Why wasn’t the feature working for that guy? Who knows. Maybe his hard drive is corrupted. Maybe he has a computer virus. But whatever is wrong, it’s affecting just one person. (And since telemetry is gathered anonymously, we have no way of contacting him to find out. This was before we had a way of asking people to leave their phone number so we could call them back with further questions.)
In a similar way, one user complaining 10,000 times is worth far less than 10,000 users complaining once each. (And psychologically, one user complaining 10,000 times is actually worth less than one user complaining once, because one user who complains 10,000 times starts to sound like a crackpot.) And a corporation with 10,000 employees can say “This affects all of my 10,000 users,” and they effectively cast 10,000 votes.

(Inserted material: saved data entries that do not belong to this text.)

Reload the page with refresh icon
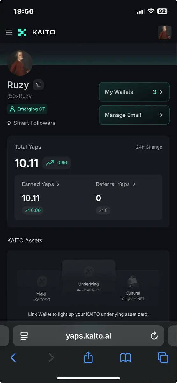Viewport: 177px width, 383px height. coord(154,336)
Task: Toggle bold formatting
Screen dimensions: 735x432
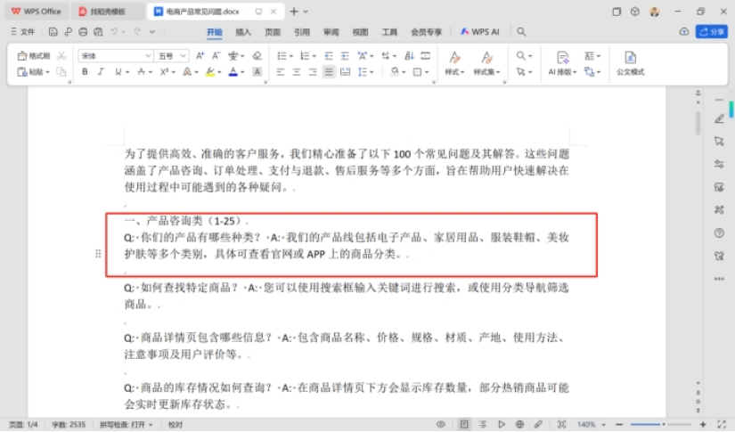Action: point(86,71)
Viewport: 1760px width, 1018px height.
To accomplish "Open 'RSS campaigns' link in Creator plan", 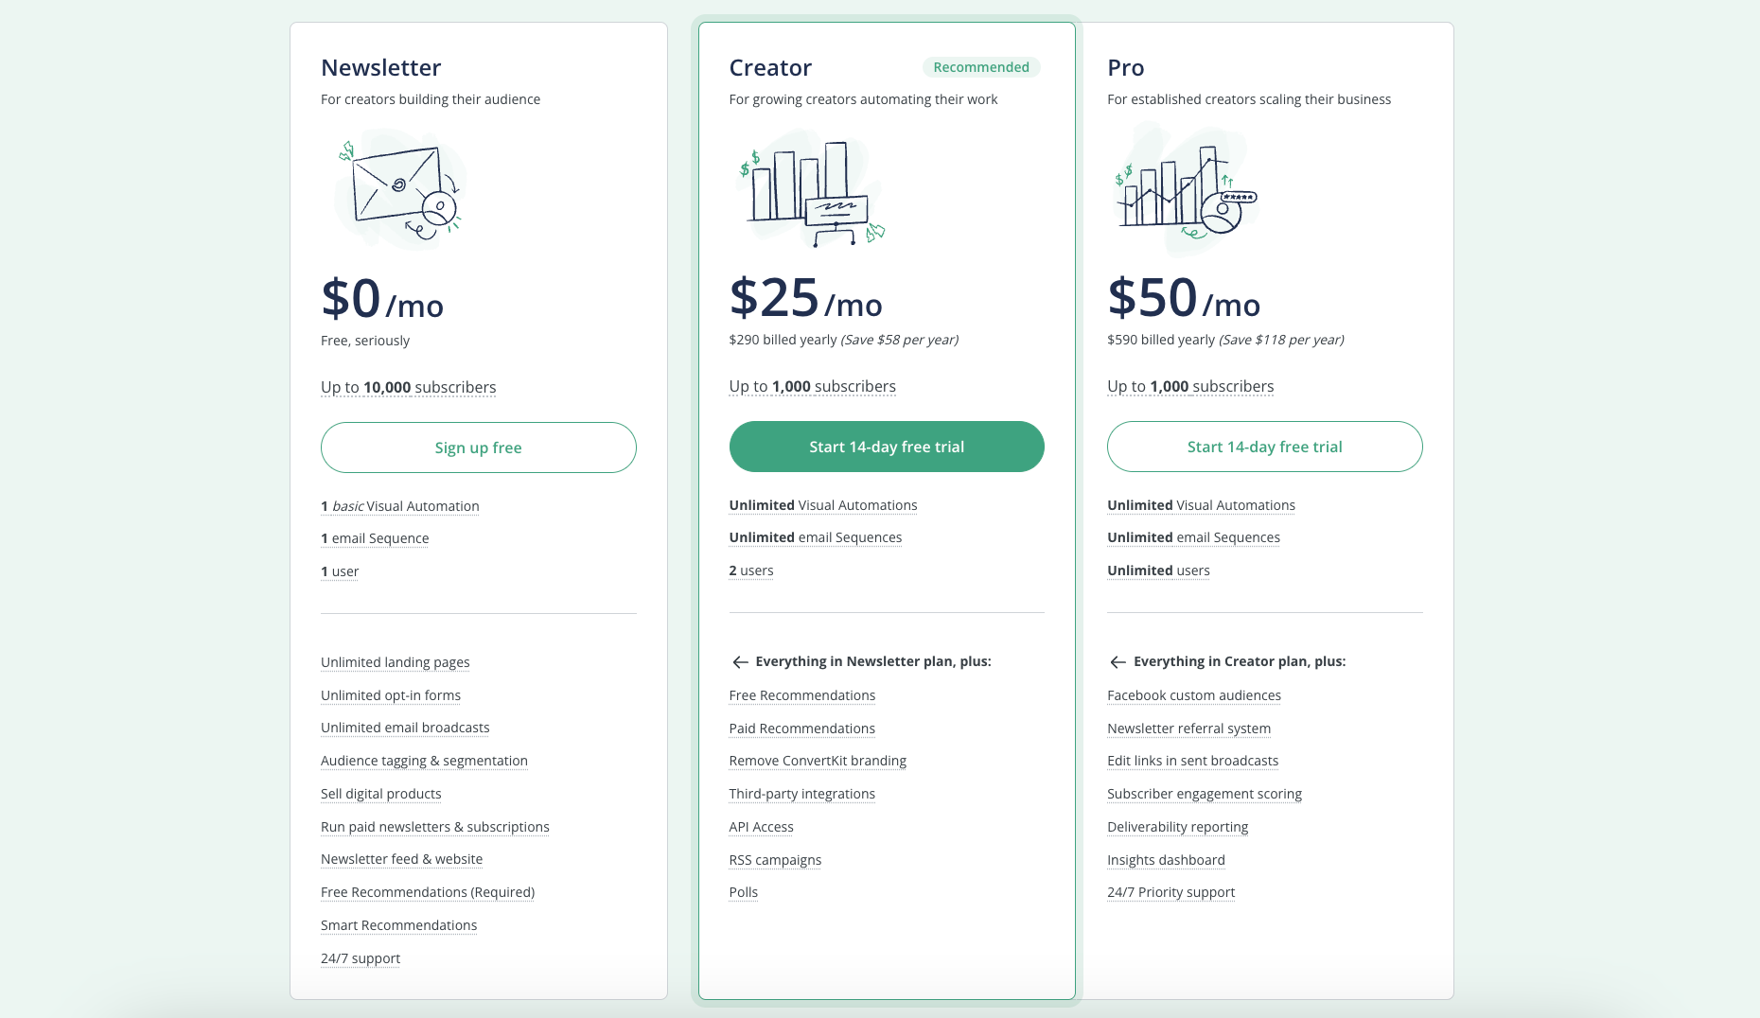I will 775,860.
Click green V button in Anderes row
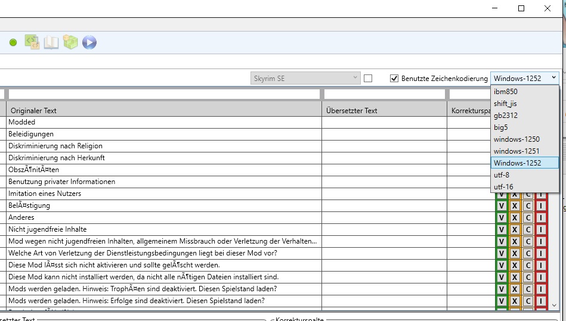The image size is (566, 321). click(502, 217)
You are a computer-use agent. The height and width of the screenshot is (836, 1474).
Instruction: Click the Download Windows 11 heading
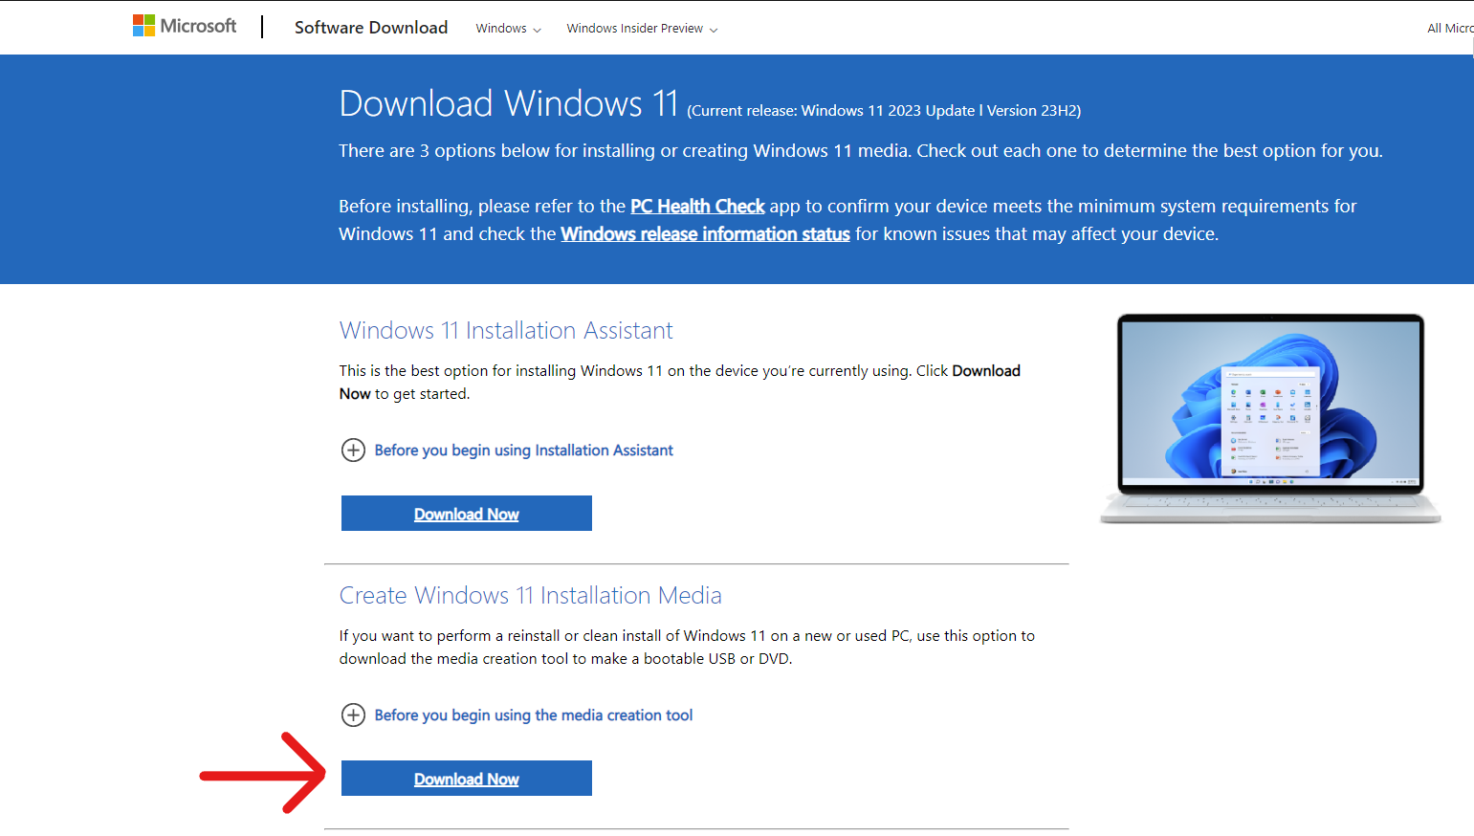click(508, 102)
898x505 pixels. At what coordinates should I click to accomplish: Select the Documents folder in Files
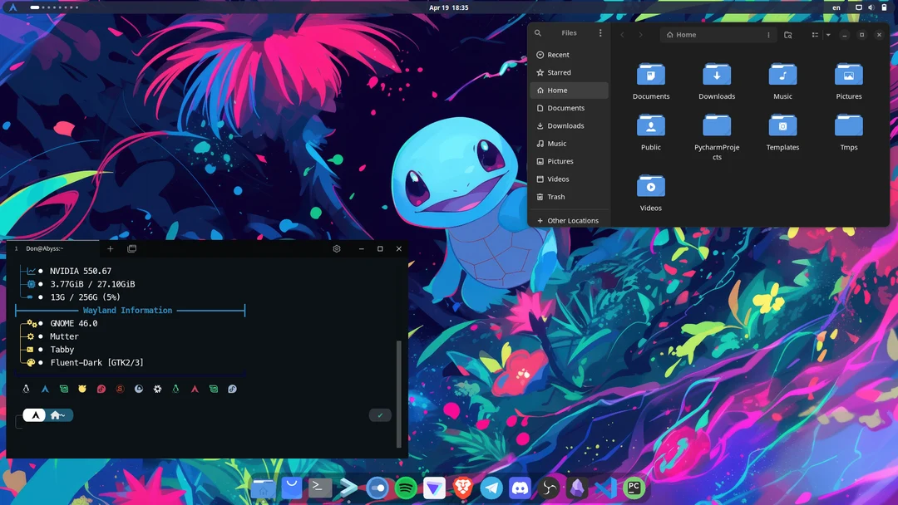point(650,81)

But you have to be careful you don’t give too much weight to the corporations who can cast 10,000 votes at once.
Windows 95 came with an email client known as Windows Messaging. That was the thing that ran if you double-clicked the Inbox icon on your desktop. This component was developed by the Exchange team, and sometimes I would send them feedback saying “When I use your program to read my MSN mail, XYZ happens, but that doesn’t really make sense for MSN.” And the Exchange folks dismissed the feedback by saying, “But Australian Telecom loves it!”
Apparently, Australian Telecom (now known as Telestra) was a large install base for Windows Messaging, with tens of thousands of employees. That meant that when they had some feedback, it carried the weight of 10,000 users.
I didn’t have the heart to tell them, “That’s so cute. You know who your largest customer will be once Windows 95 ships? MSN, with 250,000 users.”